Copy exactly the lines of the data below that run from the line holding "Bookmark (1144, 208)" through the line holding "Job Seekers", both ends included.

» **Data to examine**
=== Section Start ===

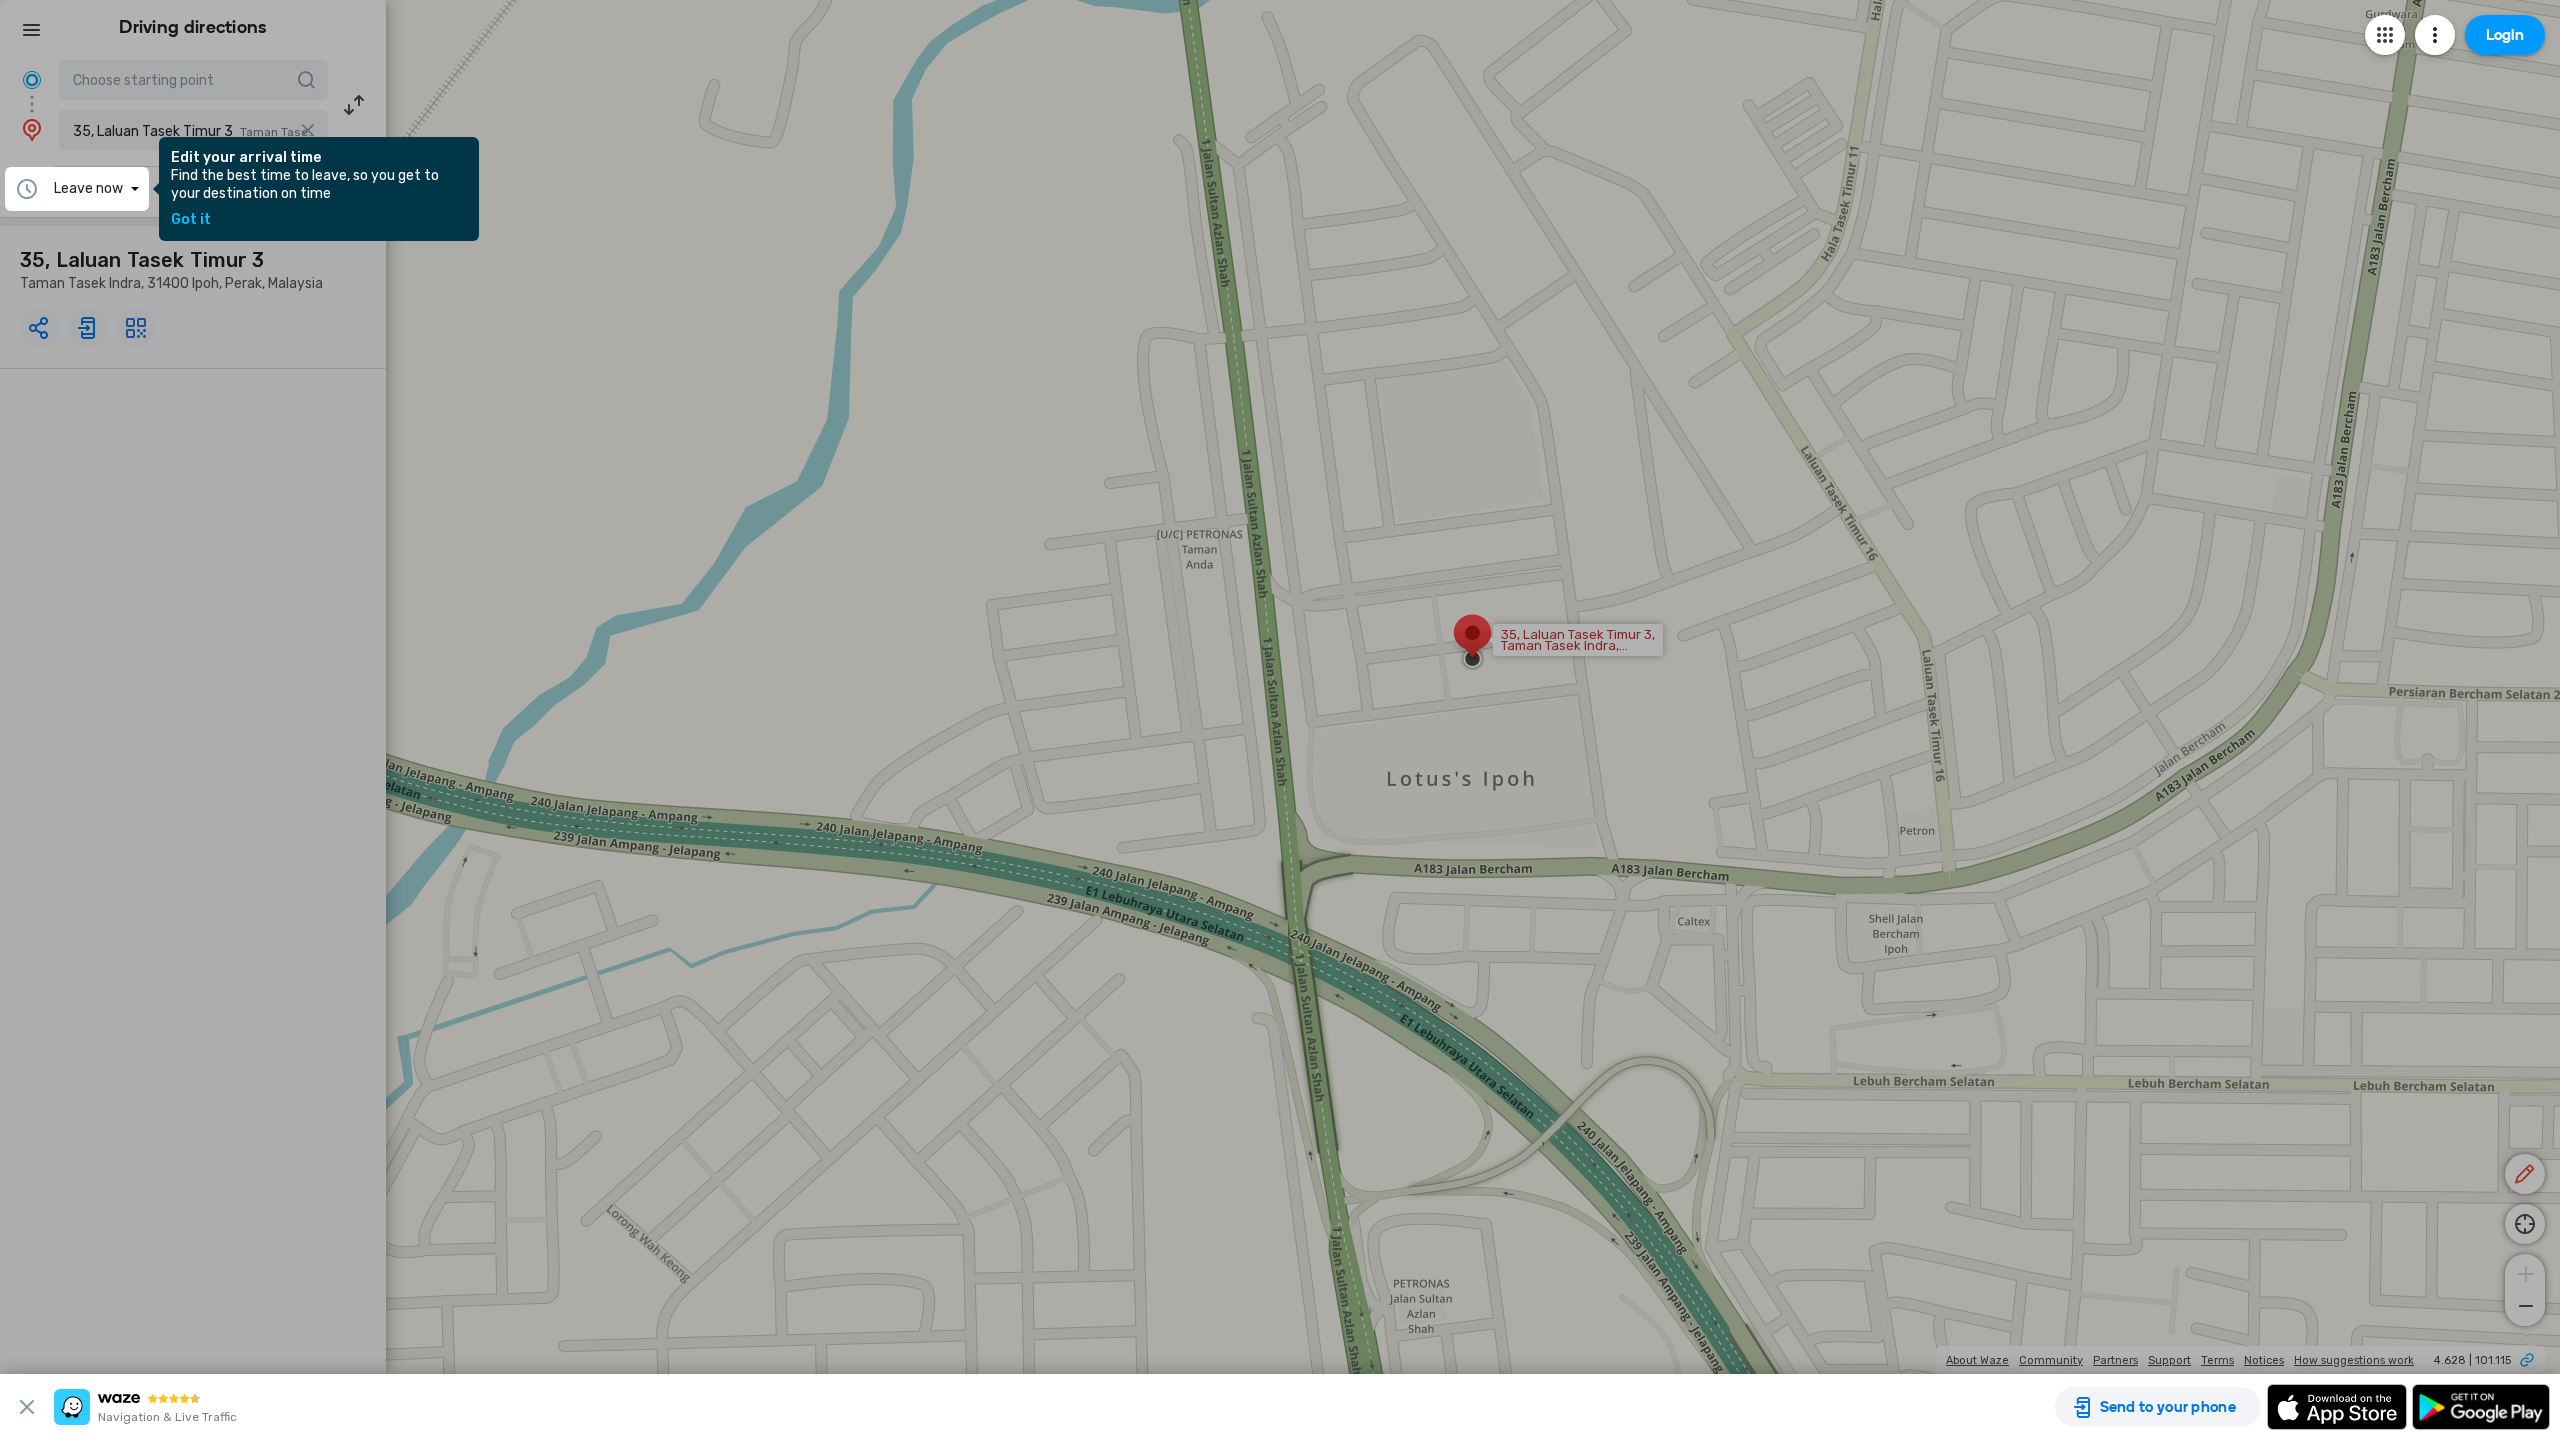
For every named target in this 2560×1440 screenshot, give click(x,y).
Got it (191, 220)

=== Section End ===
=== Section Start ===

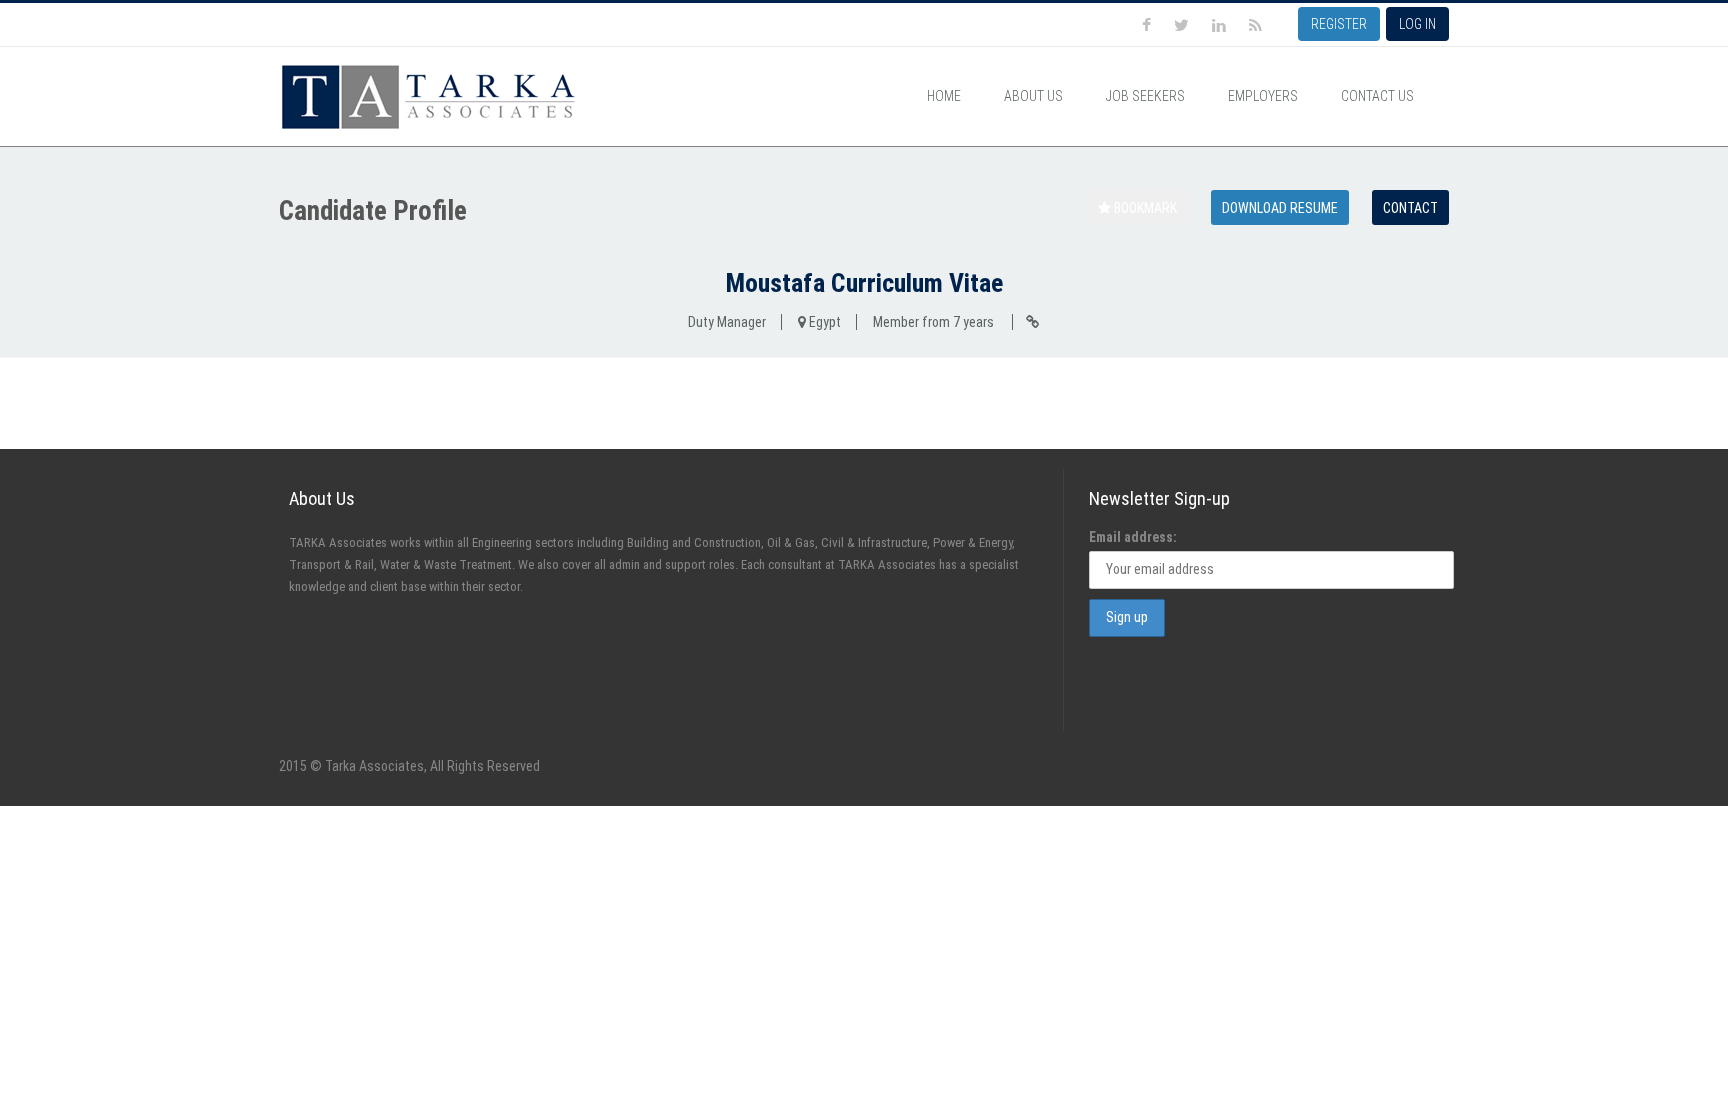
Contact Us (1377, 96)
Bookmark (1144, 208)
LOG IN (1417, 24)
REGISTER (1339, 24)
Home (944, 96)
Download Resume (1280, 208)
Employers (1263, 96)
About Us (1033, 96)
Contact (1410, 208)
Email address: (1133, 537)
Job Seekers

=== Section End ===
=== Section Start ===

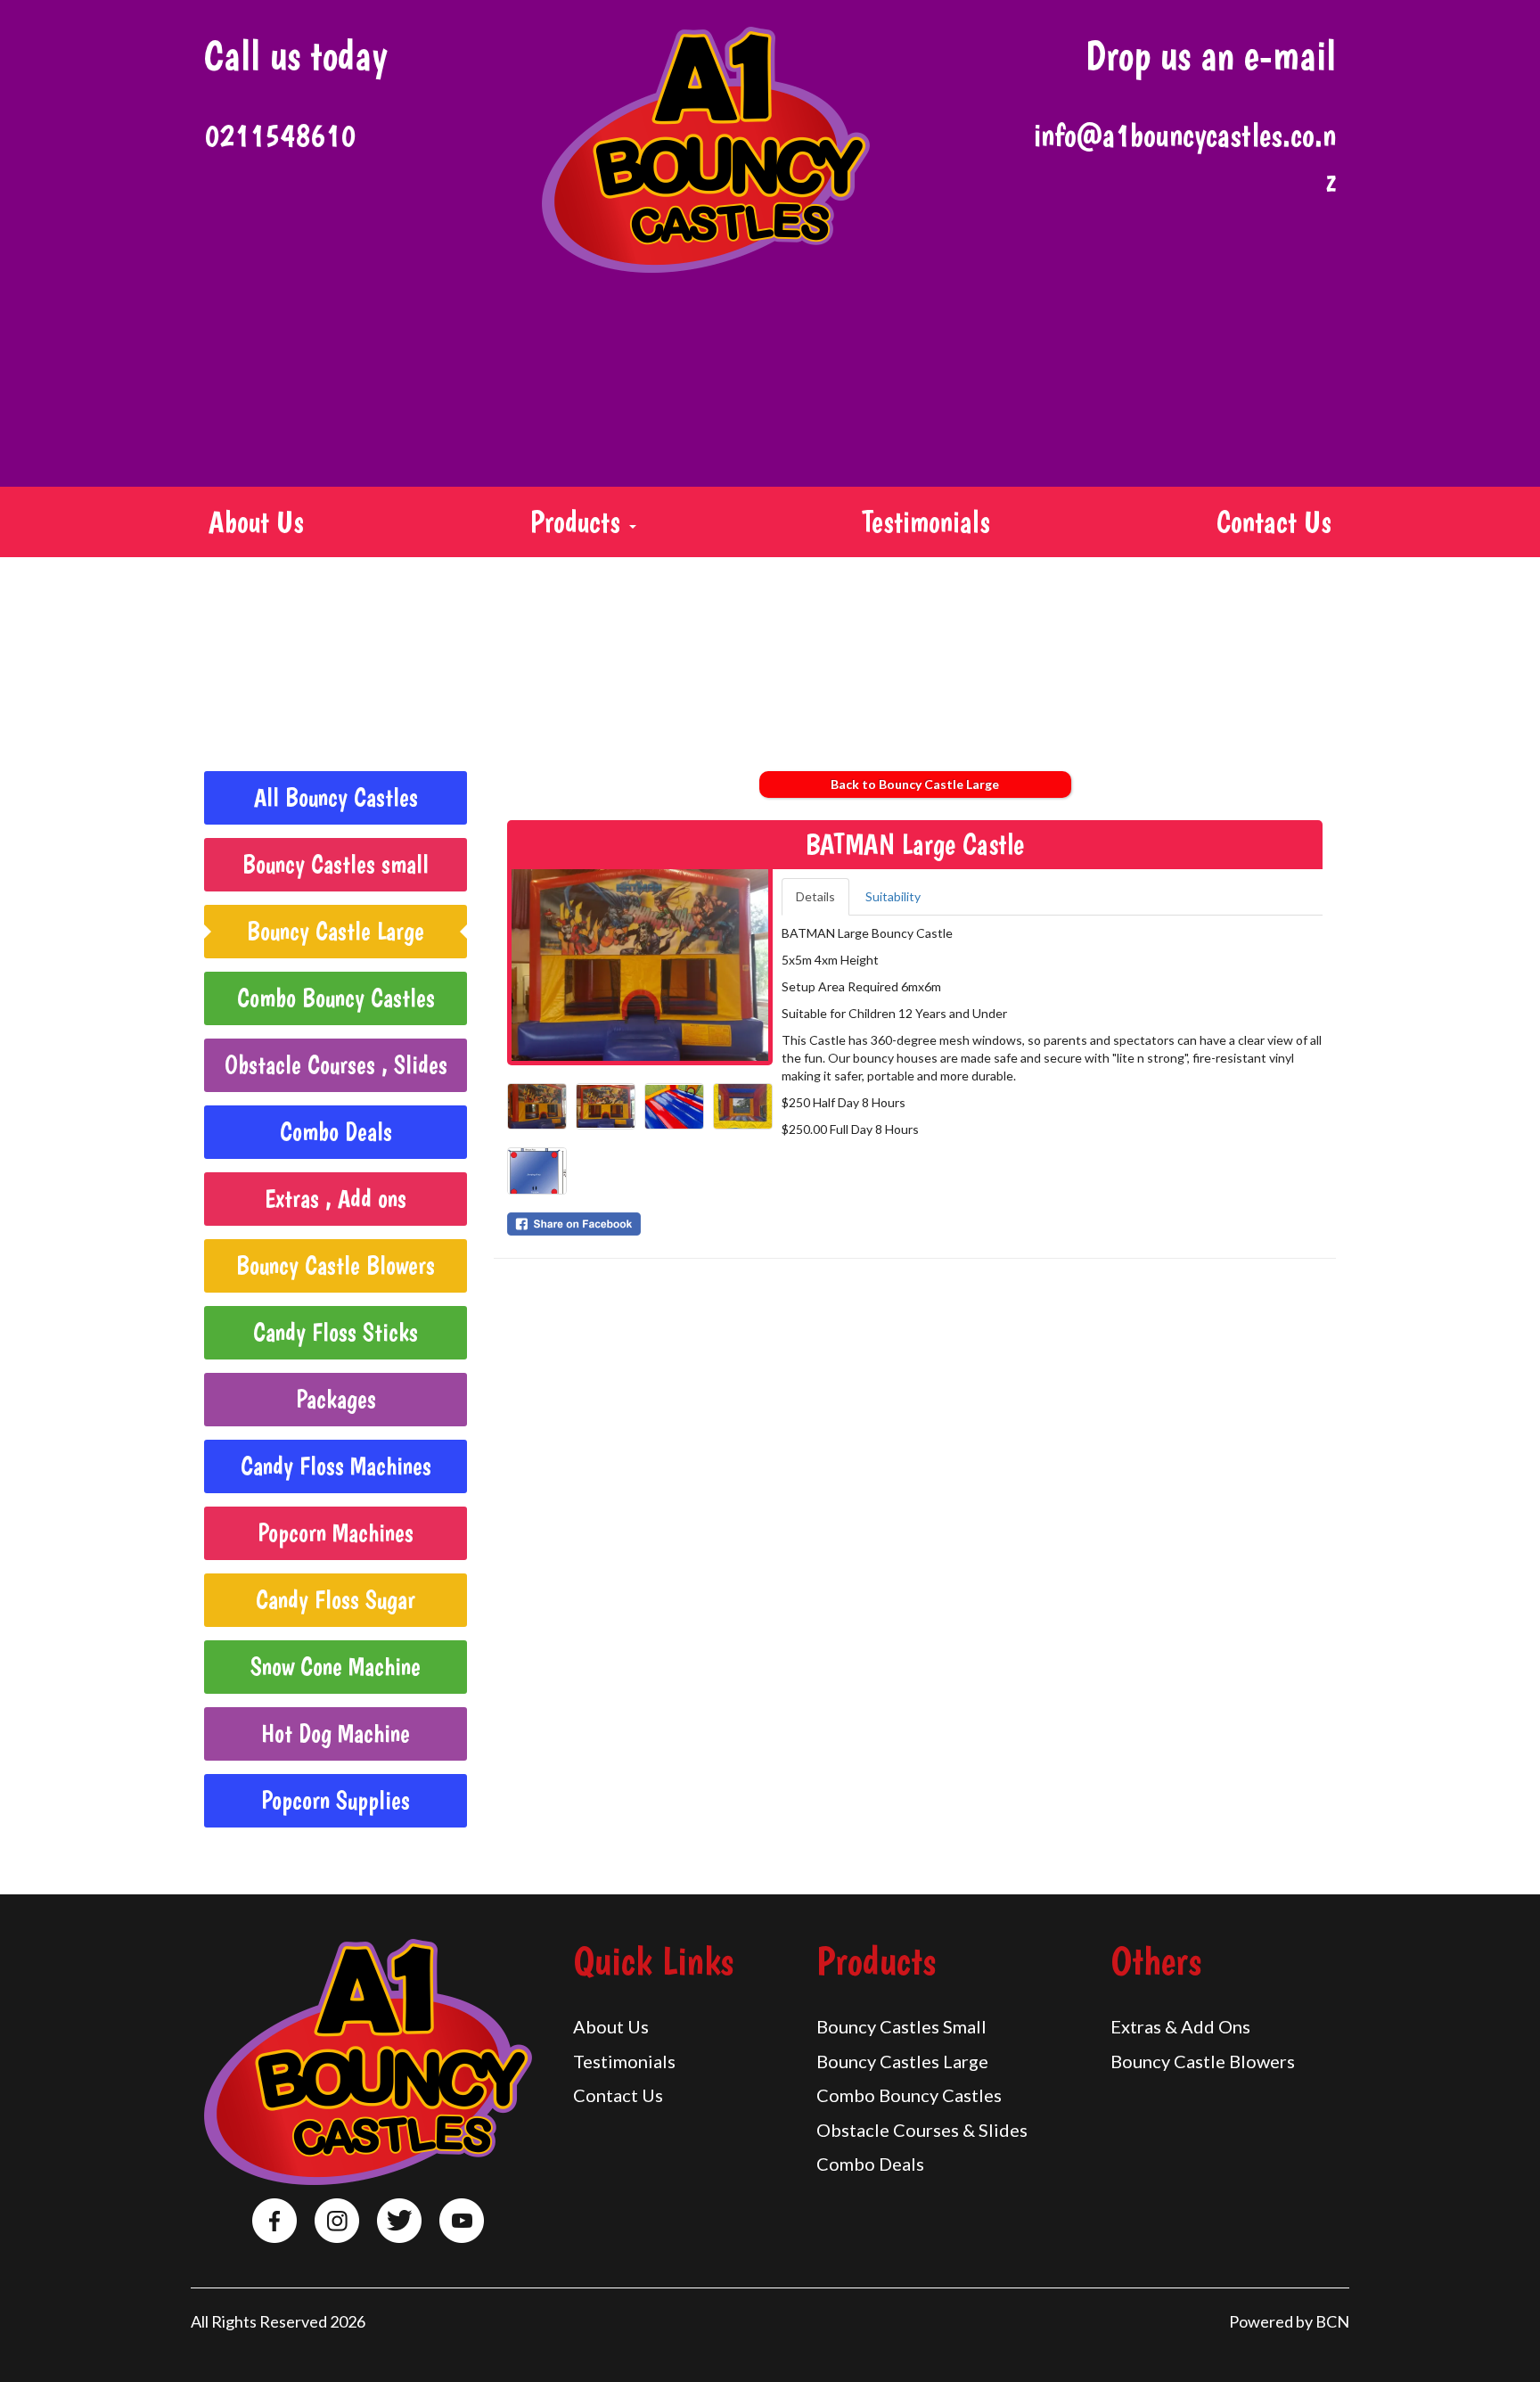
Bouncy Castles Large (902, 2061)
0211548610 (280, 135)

=== Section End ===

» **Answer to this task**
Bookmark (1144, 208)
LOG IN (1417, 24)
REGISTER (1339, 24)
Home (944, 96)
Download Resume (1280, 208)
Employers (1263, 96)
About Us (1033, 96)
Contact (1410, 208)
Email address: (1133, 537)
Job Seekers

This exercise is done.